Our analysis detailed the work or industry activity, financial roots, and residence patterns of the richest in each city. The data was divided as follows, with the sources of wealth having 11 classes, or sectors; wealth acquisition had two classes (Inherited or Self-Made), and the measurement of second residences had up to 262 classes, representing the total number of countries in the world where people might have a second or more homes. [RE4] [RA5] 

 

Starting with the question of whether the fortunes of the richest are ‘dynastic’ (inherited) or ‘new’ money we found that the wealth elites of Frankfurt, Hong Kong, London, and New York were more 'dynamic' in the sense that they have relatively higher percentages of ‘self-made’ individuals. Mexico City has fewer self-made individuals than many other of the cities, with only 36% of so-called UHNWIs (those with $30m liquid assets or more) being inheritors. San Francisco, on the other hand, had the highest fraction of self-made UHNWIs, with 84% of them being ‘self-made’. These findings chime with everyday impressions of the kind of economies dominating these cities today - though in many cases rich individuals may have wealth generated by investments or companies operating elsewhere in the globe.

 

Our next analysis, of the key economic sectors contributing to the wealth of the richest 400 individuals revealed significant differences between and within wealth elites. For example, [RE6] industrial, financial, and real estate dominate the roots of fortunes for Frankfurt's wealth elite, while financials and ‘consumer discretionary’ (such as consumer products) dominate in Johannesburg. In Lagos the key sectors are energy, and financial services. Meanwhile the wealth elites of San Francisco and London were primarily represented by the tech sector, but London overall has very high diversity in the sources of wealth of its rich with little sense that finance dominates the roots of capital among its richest residents.

 

Finally we looked at the reported locations of the second and multiple other residences reported. Here we found that London really stood out for having a wealth elite with the highest number of additional international residences. You can see the overall numbers of individuals reporting additional homes in other cities in the figure below – this shows that London and New York are by far the most popular cities in which the rich of our ten cities have additional residences, this really highlights the strength of attachment of the global rich to these centres.

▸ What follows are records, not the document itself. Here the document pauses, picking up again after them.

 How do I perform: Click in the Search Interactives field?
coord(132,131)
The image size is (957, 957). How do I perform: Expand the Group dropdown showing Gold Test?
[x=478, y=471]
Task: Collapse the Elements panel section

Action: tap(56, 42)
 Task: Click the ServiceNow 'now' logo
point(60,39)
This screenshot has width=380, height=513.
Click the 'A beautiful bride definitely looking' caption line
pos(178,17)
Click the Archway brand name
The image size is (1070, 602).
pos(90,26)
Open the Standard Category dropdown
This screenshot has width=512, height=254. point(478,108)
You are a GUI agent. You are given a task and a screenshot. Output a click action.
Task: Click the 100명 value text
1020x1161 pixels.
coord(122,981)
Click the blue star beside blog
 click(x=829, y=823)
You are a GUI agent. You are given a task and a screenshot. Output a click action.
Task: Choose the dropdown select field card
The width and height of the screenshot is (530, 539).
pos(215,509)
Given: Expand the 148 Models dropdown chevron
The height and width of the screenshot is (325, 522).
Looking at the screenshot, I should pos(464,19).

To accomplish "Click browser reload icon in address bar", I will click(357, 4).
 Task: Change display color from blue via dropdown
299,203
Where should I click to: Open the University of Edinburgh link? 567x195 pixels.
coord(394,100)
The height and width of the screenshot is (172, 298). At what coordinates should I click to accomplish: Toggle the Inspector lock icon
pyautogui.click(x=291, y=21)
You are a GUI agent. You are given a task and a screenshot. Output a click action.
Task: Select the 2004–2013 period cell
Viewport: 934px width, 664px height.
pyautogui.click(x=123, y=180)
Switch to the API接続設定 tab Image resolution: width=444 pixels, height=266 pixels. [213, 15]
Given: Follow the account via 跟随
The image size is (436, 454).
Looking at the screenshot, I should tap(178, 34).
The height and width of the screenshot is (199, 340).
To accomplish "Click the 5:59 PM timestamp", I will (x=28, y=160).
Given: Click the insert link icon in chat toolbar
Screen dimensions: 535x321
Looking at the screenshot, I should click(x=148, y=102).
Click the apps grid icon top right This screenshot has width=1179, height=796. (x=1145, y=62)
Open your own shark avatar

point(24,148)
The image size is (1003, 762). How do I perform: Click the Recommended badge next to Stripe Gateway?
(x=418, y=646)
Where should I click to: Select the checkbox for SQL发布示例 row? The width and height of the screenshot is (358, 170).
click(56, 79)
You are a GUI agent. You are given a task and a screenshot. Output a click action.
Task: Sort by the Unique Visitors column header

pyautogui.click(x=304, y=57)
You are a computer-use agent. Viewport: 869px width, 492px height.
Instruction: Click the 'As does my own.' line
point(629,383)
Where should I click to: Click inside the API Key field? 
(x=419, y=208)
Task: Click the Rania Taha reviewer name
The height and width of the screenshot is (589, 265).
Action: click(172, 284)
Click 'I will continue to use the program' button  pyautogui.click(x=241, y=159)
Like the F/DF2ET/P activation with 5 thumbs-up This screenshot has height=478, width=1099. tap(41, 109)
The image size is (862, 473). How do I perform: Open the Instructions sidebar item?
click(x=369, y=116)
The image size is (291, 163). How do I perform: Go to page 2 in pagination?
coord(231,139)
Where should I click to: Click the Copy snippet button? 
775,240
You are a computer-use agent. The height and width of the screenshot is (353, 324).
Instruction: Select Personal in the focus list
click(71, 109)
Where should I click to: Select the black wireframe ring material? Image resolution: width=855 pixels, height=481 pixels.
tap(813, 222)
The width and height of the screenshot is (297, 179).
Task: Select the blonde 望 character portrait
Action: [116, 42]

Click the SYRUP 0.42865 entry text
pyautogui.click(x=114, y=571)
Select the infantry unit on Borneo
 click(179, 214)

Figure 1: the most often reported cities in which the rich had second or additional homes
Source: the authors, published in Finance & Space

Conclusion

Debates about whether the rich are footloose or rooted to urban spaces look set to continue as debate heats-up in the UK and elsewhere about how to ensure fair contribution to public spending requirements. Our work shows that the key centres of cities like London and New York are very popular as spaces of primary and secondary residence and it seems unlikely that this hierarchy of desirability will be shaken by marginal changes in taxation, such as those being proposed. The sense of locally distinct wealth and power elites that emerges from the data enables interesting insights into the disconnect or connection to the local economy of cities, with London standing out for its immense sectoral diversity. This work offers a new perspective on how we need to think of the richest as a diverse group and one rooted in the local economies, politics and social conditions of the cities they live in.